Tuesday, April 6, 2010

Calvin Weiss Laufer

Presbyterian minister and hymnographer Calvin Weiss Laufer was born today in Brodheadsville, Pennsylvania in 1874. Following his graduation from Union Seminary in 1900 he was ordained into the Presbyterian ministry and led congregations in New York and New Jersey for several years.

Laufer had a generally cheerful outlook on his Christian life, and his first two books, Key-Notes of Optimism (1911) and The Incomparable Christ (1914) expressed that viewpoint. A review of the first book spoke of the "crisp and stirring note in these sermonettes which is well calculated to rouse the mind of readers and banish dejection." His books were popular in their time but today are seen as somewhat superficial.

He later began to work with the Presbyterian Board of Christian Education and became its editor of musical publications, producing books such as The Junior Church School Hymnal (1927), The Church School Hymnal for Youth (1928) and When the Little Child Wants to Sing (1935). He was also the associate editor of the Presbyterian Hymnal of 1933, a very popular book which was used in many churches for more than fifty years.

In 1932, his book Hymn Lore was published, which contained the stories of fifty hymns from The Church School Hymnal for Youth, with information about their writers and composers (much like this blog). He chose a broad range of hymns, some quite modern and others well-known and loved for centuries. Several of them were by his mentor and friend Louis F. Benson, who had edited the Presbyterian Hymnal of 1895 and its 1911 revision (and also wrote The Best Church Hymns). In the preface to Hymn Lore, Laufer wrote:

To live with hymns and to make them one's own is the only sure way of appreciating their literary beauty and spiritual power. (...) That the reading and singing of hymns may become less mechanical, more thoughtful and intelligent, and emotionally more effective, this volume is released to the public.

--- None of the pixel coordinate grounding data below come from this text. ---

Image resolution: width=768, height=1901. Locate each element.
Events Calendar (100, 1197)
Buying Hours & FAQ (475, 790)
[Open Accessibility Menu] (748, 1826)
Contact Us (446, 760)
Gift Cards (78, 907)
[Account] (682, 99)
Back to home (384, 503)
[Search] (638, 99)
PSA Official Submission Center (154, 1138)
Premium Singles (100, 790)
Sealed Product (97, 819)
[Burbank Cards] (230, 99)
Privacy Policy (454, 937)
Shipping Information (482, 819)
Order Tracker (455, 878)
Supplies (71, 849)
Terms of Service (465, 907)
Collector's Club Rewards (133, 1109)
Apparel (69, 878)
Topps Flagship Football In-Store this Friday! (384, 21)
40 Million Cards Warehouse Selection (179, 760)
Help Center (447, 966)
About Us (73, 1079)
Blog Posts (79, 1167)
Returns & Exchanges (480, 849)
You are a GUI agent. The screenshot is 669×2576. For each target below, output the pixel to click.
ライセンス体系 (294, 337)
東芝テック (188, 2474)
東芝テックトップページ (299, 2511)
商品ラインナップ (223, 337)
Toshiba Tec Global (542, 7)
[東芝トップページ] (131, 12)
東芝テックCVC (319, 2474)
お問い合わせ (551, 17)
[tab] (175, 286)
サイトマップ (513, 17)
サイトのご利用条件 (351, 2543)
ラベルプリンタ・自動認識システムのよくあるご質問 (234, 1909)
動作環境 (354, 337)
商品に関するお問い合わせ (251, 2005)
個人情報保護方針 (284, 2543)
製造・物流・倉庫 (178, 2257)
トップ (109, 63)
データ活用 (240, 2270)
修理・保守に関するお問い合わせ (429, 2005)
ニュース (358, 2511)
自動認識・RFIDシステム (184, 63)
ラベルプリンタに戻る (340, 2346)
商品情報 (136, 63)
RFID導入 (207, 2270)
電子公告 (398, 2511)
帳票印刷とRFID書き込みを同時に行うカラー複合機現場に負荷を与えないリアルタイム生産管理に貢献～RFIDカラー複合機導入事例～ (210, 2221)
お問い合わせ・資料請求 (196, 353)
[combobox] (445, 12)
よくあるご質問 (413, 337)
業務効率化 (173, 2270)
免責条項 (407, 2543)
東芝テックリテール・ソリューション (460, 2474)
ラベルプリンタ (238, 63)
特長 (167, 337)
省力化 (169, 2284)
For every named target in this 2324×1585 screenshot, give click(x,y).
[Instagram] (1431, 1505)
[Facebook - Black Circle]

Laufer wrote both hymn texts and tunes himself, most of which first appeared in the books he edited but also had some life outside Presbyterian circles. This tune was written while Laufer was attending a conference in Kansas, though with no particular text in mind. Not long after, he hummed it to a friend, William H. Foulkes, who then wrote the text Take thou our minds, dear Lord. The tune suits this communion text as well, I think.

Here at thy table, Christ, this sacred hour,
O let us feel thee near, in loving power,
Calling our thoughts away from grief and sin
As to thy banquet hall we enter in.

Sit at the feast, dear Friend, break thou the bread;
Fill thou the cup that our souls shall be fed;
That we may find in thee pardon and peace,
And from all bondage win a full release.

So shall our life of faith be full, be sweet;
And we shall find our strength for each day meet;
Fed by thy living bread, all hunger past,
We shall be satisfied, and saved at last.

Come then, O holy Christ, feed us, we pray;
Touch with thy pierc├Ęd hand each common day;
Making this earthly life full of thy grace,
Till in the home of heaven we find our place.

May Pierpont Hoyt,19th cent.;alt.
Calvin W. Laufer, 1918

Laufer's tune was originally called STONY BROOK, but he changed it to honor a friend, William Ralph Hall. Little is known about the writer May Pierpont Hoyt. Her text is generally sung to the tune BREAD OF LIFE by William F. Sherwin, but since that tune is more known with Break thou the Bread of life, this text could use a different one.